◆ Textauszug:
⟨


  • R
    robson

    das schlimme ist, dass die polizei diese "demo" genehmigte, obwohl im vorfeld schon bekannt war, dass die täter nicht aus der linke szene waren. eine freudige gelegenheit der nazis, ihren idiotisch-verräterischen frust auf dieser demo kund zu tun. die polizei macht sich einmal mehr zum steigbügelhalter (unfreiwillig?) der rechten szene...

    das einzige was hilft, ist das totale verbot von npd und ihnen angegliederter organisationen.

  • HA
    herbert arnheim

    Am Samstag den 10.10. fuhren wir nach der Gegendemo mit der U-Bahn zur

    Frankfurterallee. Als wir dort vor dem Ringcenter die Treppen hoch liefen

    bermerkten wir leider viel zuspät das um die Treppe oben 50-60 Neonazis

    herum standen. Die Polizei stand mit einer Hundertschaft vor dem Eingang,

    also dachten wir das wir das wir noch relativ sicher wären, die Nazis

    spuckten zwar und warfen Flaschen auf uns, bis dahin war aber noch alles

    relativ ruhig. Als die Neonazis die Polizei aber aufforderten sich zu

    verziehen das sie uns platt machen könnten, kamen die Polizistinnen und

    Polizisten dieser Aufforderung mit einem Lächeln in unsere Richtung nach und

    gingen aus unserer Sichtweite, daraufhin stürmten die Neonazis auf uns zu.

    Eine Gruppe von Antifschistinnen und Antifaschisten konnten Richtung anderen

    U-Bahn Ausgang flüchten, da ein Freund und ich aber schon zuweit auf der

    Treppe standen konnten wir nicht mehr ausweichen. Wir hatten noch Glück das

    die Nazis mehr interesse an der flüchtenden Gruppe hatten und uns nur im

    vorbei laufen mit Tritten und Schlägen traktierten. Die Anderen konnten

    durch den Tunnel flüchten. Mein Begleiter erlitt mehrere Verletzungen an der

    Wirbelsäule da er zu Boden getreten wurde sowie eine leichte

    Gehirnerschütterung. Ich wurde gegen die Wand gedrückt und mit Schlägen und

    Tritten am ganzen Körper, glücklicherweise außer einer Gehirnerschütterung

    und vielen Blauenflecken nicht ernsthaft verletzt. Als wir im Anschluss den

    Leiter der Hundertschaft zur Rede stellen wollten antwortete er nur mit

    einem :" sonst wollt ihr doch auch nichts von uns wissen, warum sollten wir

    euch also schützen? Und jetzt verpisst euch sonst gibts auch von uns

    Nocheinmal richtig Ärger!" Als wir uns die Dienstnummern geben lassen

    wollten stiegen sie alle soschnell wie möglich in ihren Wagen und

    verschwanden! Da wir uns aber die Helmnummern und das Nummernschild

    aufschreiben konnten, stellten wir heute eine Anzeige gegen diese Gruppe der

    Berliner Polizei.

⟩

◆ Bereitgestellte Datensätze:
⟨

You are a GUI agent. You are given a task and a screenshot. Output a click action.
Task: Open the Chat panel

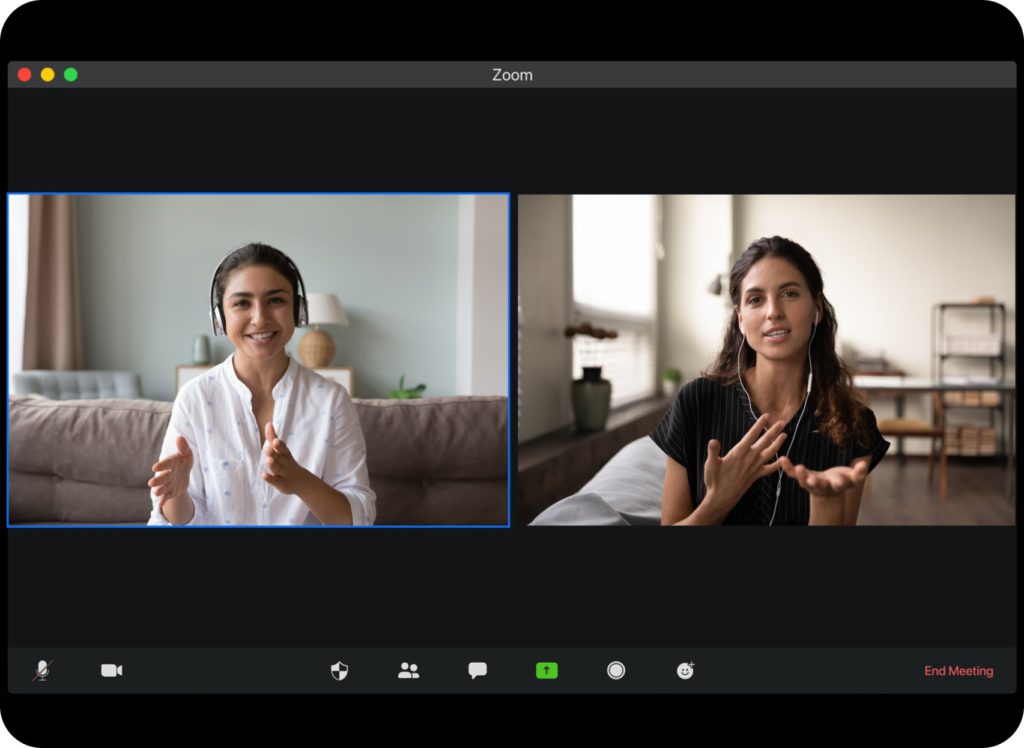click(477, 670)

⟩
⟨

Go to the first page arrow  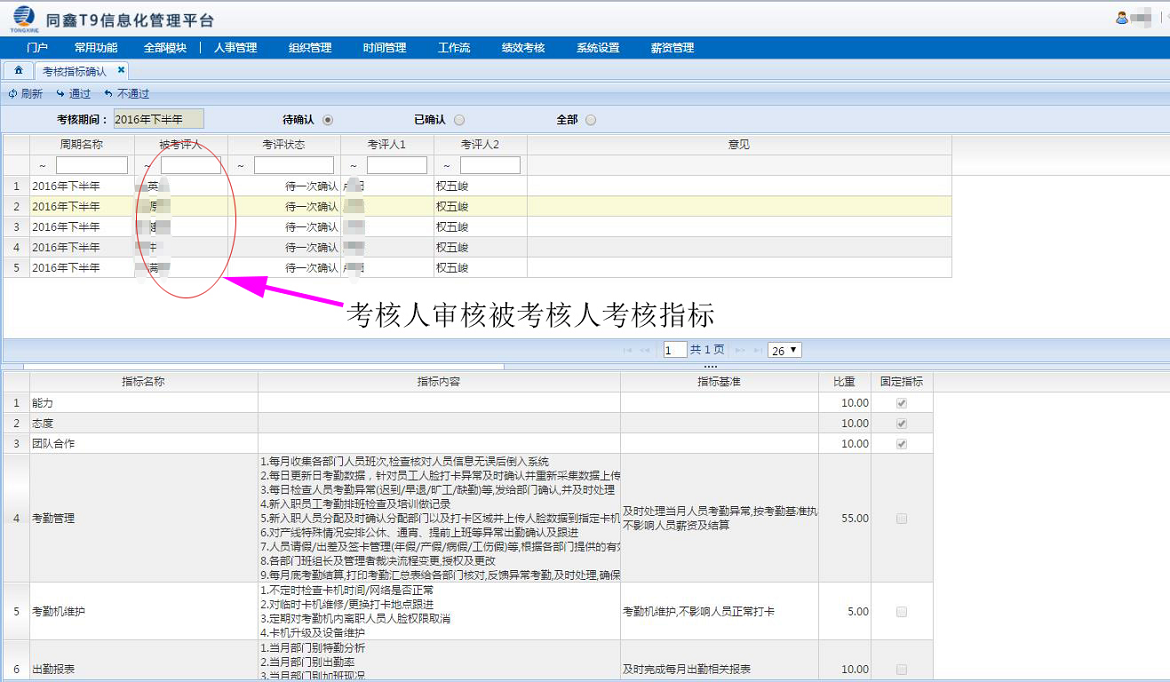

⟩

◆ Aufgabe: Gib den Textauszug oben zwischen „euch also schützen?“ und „Berliner Polizei.“ wortgetreu wieder, beide Stellen eingeschlossen.

◆ Antwort:
euch also schützen? Und jetzt verpisst euch sonst gibts auch von uns

    Nocheinmal richtig Ärger!" Als wir uns die Dienstnummern geben lassen

    wollten stiegen sie alle soschnell wie möglich in ihren Wagen und

    verschwanden! Da wir uns aber die Helmnummern und das Nummernschild

    aufschreiben konnten, stellten wir heute eine Anzeige gegen diese Gruppe der

    Berliner Polizei.